Shall We Leave It to the Experts

  by Arundhati Roy

Published originally in The Nation
February 12, 2002

  “In the present circumstances, I’d say that the only thing worth globalizing is dissent.”

 

India lives in several centuries at the same time. Somehow we manage to progress and regress simultaneously. As a nation we age by pushing outward from the middle–adding a few centuries on either end of the extraordinary CV. We greaten like the maturing head of a hammerhead shark with eyes looking in diametrically
 opposite directions.

I don’t mean to put a simplistic value judgment on this peculiar form of “progress” by suggesting that Modern is Good and Traditional is Bad–or vice versa. What’s hard to reconcile oneself to, both personally and politically, is the schizophrenic nature of it. That applies not just to the ancient/modern conundrum but to the utter illogic of what appears to be the current national enterprise. In the lane behind my house, every night I walk past road gangs of emaciated laborers digging a trench to lay fiber-optic cables to speed up our digital revolution. In the bitter winter cold, they work by the light of a few candles.

It’s as though the people of India have been rounded up and loaded onto two convoys of trucks (a huge big one and a tiny little one) that have set off resolutely in opposite directions. The tiny convoy is on its way to a glittering destination somewhere near the top of the world. The other convoy just melts into the darkness and disappears. A cursory survey that tallies the caste, class and religion of who gets to be on which convoy would make a good Lazy Person’s concise Guide to the History of India. For some of us, life in India is like being suspended between two of the trucks, one leg in each convoy, and being neatly dismembered as they move apart, not bodily, but emotionally and intellectually.

──────

- _What you will do_:
- a) Please copy the essay word for word, everything from "I don’t mean" down to "a few candles.".
- b) Does the essay support each statement below? Answer yes or no, quoting the words that decide it.
(i) The laborers behind the writer's house work by candlelight in winter.
(ii) The essay first appeared in The Nation in March 2002.
(iii) The writer holds that Modern is Good and Traditional is Bad.
- c) Answer these from the essay:
(i) To what animal is the way India grows compared?
(ii) What are the laborers digging a trench to lay?
(iii) Where is the tiny convoy headed?
The items that come next aren't needed for anything here.

- _Records shown_:
──────

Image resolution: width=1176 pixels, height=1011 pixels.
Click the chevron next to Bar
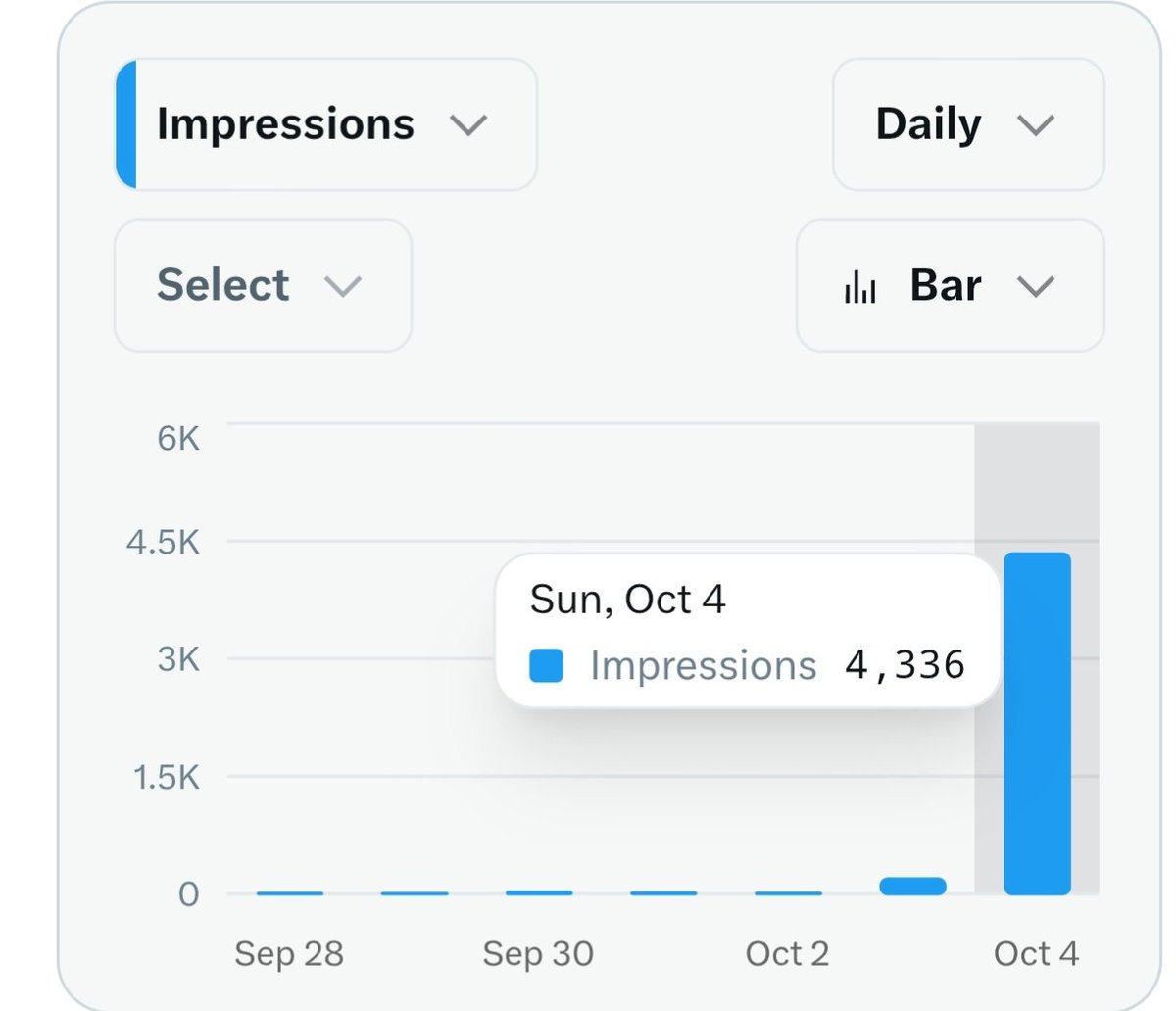tap(1035, 286)
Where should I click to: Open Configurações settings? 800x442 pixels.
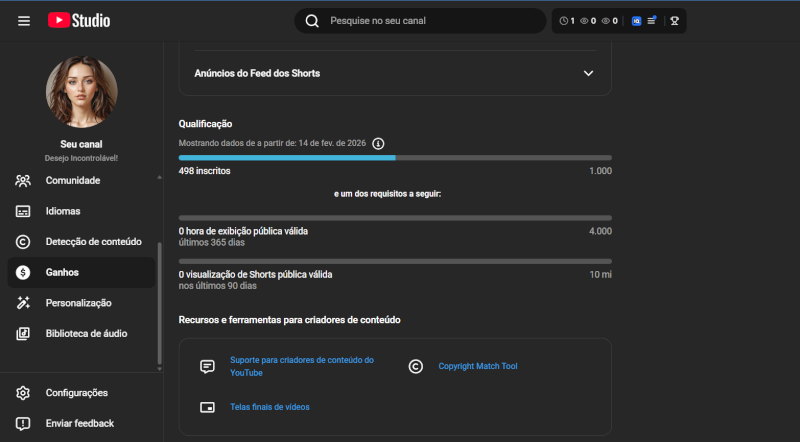(x=76, y=393)
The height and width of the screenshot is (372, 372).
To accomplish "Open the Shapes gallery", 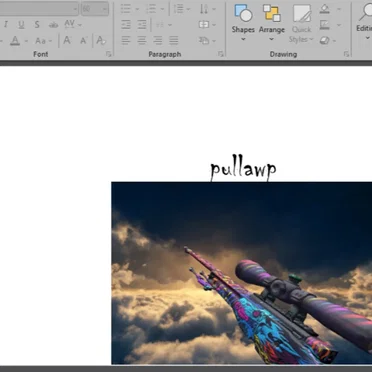I will (243, 22).
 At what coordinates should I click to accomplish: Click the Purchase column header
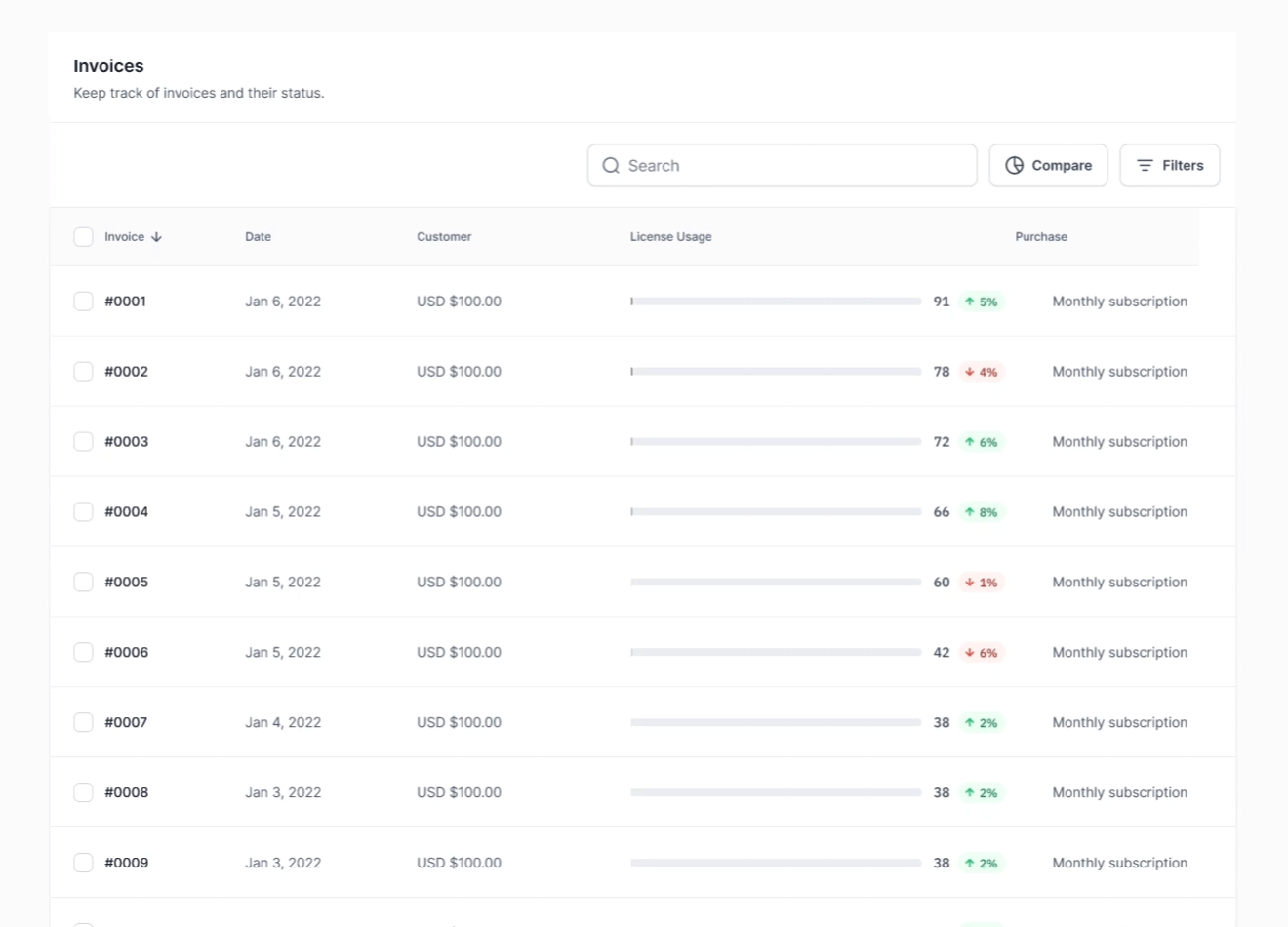coord(1040,237)
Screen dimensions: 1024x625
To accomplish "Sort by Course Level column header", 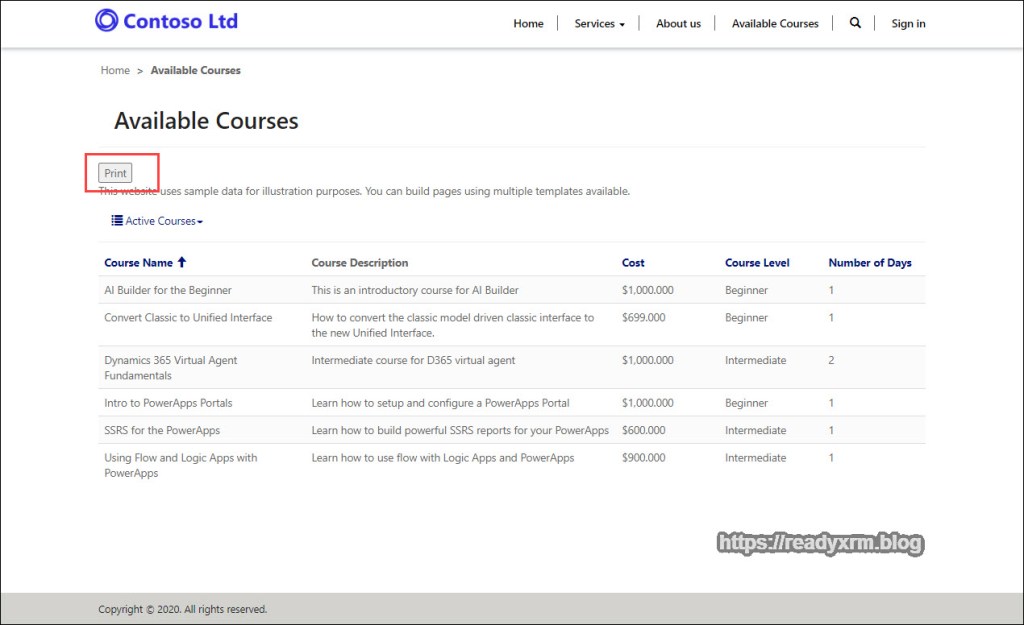I will pyautogui.click(x=757, y=263).
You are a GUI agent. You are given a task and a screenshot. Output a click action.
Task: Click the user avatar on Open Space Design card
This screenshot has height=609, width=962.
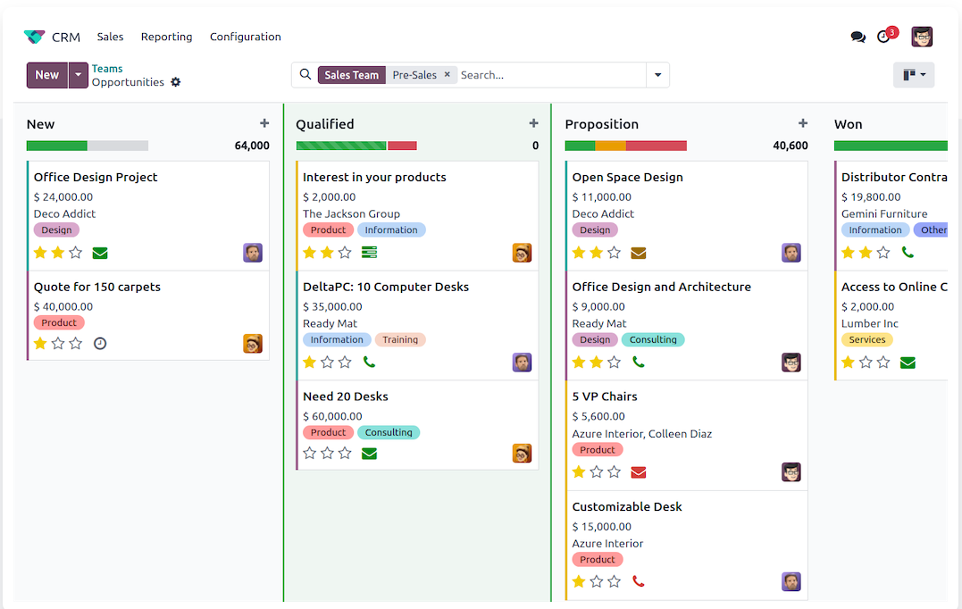(791, 253)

──────

- _Answers provided_:
- a)
I don’t mean to put a simplistic value judgment on this peculiar form of “progress” by suggesting that Modern is Good and Traditional is Bad–or vice versa. What’s hard to reconcile oneself to, both personally and politically, is the schizophrenic nature of it. That applies not just to the ancient/modern conundrum but to the utter illogic of what appears to be the current national enterprise. In the lane behind my house, every night I walk past road gangs of emaciated laborers digging a trench to lay fiber-optic cables to speed up our digital revolution. In the bitter winter cold, they work by the light of a few candles.

- b)
(i) Yes: "In the bitter winter cold, they work by the light of a few candles."
(ii) No: "February 12, 2002"
(iii) No: "I don’t mean to put a simplistic value judgment on this peculiar form of “progress” by suggesting that Modern is Good and Traditional is Bad–or vice versa."

- c)
(i) The maturing head of a hammerhead shark.
(ii) Fiber-optic cables.
(iii) To a glittering destination somewhere near the top of the world.